YOUR GOAL
The lines to copy are those in the listing below that contain the word "computer".

LISTED RECORDS
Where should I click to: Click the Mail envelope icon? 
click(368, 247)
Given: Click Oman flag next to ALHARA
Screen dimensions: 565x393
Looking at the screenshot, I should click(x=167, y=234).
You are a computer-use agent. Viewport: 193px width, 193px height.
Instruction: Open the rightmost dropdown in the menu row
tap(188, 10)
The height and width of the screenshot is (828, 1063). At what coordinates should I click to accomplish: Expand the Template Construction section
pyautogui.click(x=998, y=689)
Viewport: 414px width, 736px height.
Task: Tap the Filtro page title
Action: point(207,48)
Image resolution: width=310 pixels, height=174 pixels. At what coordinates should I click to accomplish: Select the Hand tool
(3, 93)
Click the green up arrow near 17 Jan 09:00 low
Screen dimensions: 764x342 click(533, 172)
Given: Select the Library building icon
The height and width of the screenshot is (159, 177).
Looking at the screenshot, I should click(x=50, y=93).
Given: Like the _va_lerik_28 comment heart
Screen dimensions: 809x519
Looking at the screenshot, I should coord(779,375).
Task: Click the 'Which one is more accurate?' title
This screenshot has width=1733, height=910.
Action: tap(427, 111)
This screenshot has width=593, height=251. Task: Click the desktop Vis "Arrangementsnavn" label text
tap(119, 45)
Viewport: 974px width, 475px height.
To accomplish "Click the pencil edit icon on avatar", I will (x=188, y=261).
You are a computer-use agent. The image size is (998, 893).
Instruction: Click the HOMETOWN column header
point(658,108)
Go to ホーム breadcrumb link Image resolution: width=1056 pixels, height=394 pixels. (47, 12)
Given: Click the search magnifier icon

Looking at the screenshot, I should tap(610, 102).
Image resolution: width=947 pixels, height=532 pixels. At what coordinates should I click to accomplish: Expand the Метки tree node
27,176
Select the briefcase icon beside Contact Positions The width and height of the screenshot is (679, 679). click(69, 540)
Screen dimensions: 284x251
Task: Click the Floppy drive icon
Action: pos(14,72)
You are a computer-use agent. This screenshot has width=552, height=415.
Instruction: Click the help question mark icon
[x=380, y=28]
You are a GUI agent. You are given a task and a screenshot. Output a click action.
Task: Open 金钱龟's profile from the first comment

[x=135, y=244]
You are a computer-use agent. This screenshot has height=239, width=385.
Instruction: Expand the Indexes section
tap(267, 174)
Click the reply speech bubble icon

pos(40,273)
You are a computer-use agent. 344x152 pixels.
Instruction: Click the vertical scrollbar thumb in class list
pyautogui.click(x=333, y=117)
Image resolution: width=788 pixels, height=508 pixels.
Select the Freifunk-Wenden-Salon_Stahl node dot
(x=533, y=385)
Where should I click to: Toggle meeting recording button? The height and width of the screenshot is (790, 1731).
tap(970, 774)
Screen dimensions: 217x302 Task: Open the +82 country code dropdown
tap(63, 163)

ANSWER SECTION
You are a computer-use agent. Viewport: 193px width, 193px height.
You are a computer-use agent. The image size is (998, 893).
You are a computer-use agent. This screenshot has width=552, height=415.
You are a computer-use agent. This screenshot has height=239, width=385.
You are a computer-use agent. 344x152 pixels.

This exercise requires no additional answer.